Brent fell by 5 per cent earlier during the day after Opec signalled it may agree to a smaller cut than had been expected. Saudi Arabia’s energy minister Khalid Al Falih said before the meeting that Opec and its allies would be happy with a cut of just 1 million barrels per day.

“We’re looking for a sufficient cut to balance the market, equally distributed between countries,” Al Falih had said ahead of an Opec meeting in the Austrian capital, Bloomberg reported. “A cut of about 1 million barrels a day from the whole group should be adequate”, and that “certainly we don’t want to shock the market.”

Markets were expecting about 1.4 million barrels per day of reduction. Output cuts are necessitated following a drop in oil prices due to higher production from Saudi Arabia, Russia and other countries and the granting of waivers to eight countries from Iran sanctions imposed by the US administration in November.

From more than $85 per barrel in October oil prices, fell to less than $60 as supply continued to increase and outpace demand. Suhail Mohammad Al Mazrouei, UAE Minister of Energy and Industry and President of the Opec Conference, also raised concerns about higher supply growth in 2019.

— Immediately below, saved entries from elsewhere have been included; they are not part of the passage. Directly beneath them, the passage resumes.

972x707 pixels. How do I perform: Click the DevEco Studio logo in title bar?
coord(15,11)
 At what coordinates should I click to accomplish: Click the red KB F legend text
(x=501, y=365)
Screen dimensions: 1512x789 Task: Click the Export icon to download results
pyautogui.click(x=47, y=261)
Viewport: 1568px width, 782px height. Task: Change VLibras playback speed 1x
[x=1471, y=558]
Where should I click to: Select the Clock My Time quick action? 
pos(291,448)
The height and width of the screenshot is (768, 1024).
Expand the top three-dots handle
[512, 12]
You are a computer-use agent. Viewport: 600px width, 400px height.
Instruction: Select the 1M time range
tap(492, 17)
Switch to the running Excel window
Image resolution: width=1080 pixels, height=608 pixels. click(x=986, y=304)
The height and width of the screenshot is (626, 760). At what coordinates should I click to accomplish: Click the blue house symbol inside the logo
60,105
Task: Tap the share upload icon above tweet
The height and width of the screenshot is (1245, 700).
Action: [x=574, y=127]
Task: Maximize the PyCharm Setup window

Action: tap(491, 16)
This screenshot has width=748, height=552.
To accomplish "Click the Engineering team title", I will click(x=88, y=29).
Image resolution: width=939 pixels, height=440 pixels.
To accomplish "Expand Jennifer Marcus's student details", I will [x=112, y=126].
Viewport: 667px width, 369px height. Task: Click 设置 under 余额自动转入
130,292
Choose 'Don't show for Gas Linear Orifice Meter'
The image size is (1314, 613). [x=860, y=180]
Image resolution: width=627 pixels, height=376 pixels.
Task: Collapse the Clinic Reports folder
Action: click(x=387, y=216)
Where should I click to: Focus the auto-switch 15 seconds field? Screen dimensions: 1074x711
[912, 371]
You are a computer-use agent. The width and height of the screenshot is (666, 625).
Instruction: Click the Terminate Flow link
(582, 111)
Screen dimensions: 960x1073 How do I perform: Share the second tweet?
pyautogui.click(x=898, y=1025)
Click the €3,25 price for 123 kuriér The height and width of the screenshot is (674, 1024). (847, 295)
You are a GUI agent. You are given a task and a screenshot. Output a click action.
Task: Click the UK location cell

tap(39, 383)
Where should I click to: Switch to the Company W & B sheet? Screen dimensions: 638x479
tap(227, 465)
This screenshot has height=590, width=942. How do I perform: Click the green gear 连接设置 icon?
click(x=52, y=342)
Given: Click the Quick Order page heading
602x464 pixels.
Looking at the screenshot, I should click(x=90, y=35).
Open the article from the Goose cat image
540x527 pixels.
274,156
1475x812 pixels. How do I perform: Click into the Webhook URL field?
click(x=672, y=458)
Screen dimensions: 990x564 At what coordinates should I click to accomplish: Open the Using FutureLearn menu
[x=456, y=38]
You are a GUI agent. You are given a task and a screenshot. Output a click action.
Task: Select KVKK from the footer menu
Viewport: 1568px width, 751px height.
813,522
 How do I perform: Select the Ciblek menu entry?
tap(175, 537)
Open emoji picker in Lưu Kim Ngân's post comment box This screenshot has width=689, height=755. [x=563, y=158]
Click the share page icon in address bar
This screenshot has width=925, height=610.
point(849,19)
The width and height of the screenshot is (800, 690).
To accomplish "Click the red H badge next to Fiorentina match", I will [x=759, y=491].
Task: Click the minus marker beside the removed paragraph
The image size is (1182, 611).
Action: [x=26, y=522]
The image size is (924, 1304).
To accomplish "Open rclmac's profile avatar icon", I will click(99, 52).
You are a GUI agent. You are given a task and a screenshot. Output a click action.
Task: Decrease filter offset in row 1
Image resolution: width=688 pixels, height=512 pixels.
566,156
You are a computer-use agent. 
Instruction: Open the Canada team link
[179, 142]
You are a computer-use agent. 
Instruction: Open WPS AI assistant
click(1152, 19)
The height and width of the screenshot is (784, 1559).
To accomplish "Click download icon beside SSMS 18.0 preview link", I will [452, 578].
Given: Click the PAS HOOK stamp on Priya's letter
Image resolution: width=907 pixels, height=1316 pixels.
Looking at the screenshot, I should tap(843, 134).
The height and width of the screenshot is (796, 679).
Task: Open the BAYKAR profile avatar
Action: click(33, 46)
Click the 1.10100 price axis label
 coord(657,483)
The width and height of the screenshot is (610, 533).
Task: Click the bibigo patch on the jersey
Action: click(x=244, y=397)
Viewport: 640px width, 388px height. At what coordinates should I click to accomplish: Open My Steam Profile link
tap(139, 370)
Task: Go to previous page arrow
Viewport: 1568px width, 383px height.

“As we look forward to 2019, we see a new set of challenges. This includes the general consensus that prospects point to higher supply growth than expected global requirements and there are signs of a potential slowdown in demand,” he said in his opening speech at the conference.

On the other hand, US President Donald Trump continues to put pressure on Opec to keep pumping more for lower oil prices. “Hopefully Opec will be keeping oil flows as is, not restricted. The World does not want to see, or need, higher oil prices,” he tweeted on Wednesday.

Commenting on the Opec meeting, analysts said that there is still a long way to go and the discussions between Opec and its allies are still in the initial stages.

“President Trump’s ongoing oil market intervention will continue to test Opec and its allies’ tolerance,” said Ehsan Khoman, Head of MENA Research and Strategy at MUFG Bank, Ltd. “Heading into the last day tomorrow, we view that the group will focus its endeavours on its “Opec+ First” policy, and thus prioritise curbing the current oversupply in the market, above entertaining calls from President Trump to maintain current production levels.”

A 1 million barrel a day cut should be OK

“One million bpd may disappoint many - but should the cut be from a September or October baseline, rather than November, the net impact would be sufficient to limit storage builds,” Greg Sharenow, executive vice-president for Pimco, said on the sidelines of the Opec meeting.

“It is unlikely to spark a meaningful price rally, but also will not be so dire either. In many respects it is the middle road, which may be the optimal solution,” said Sharenow, who helps manage a $15 billion commodities fund at the $1.77 trillion U.S. investment management firm.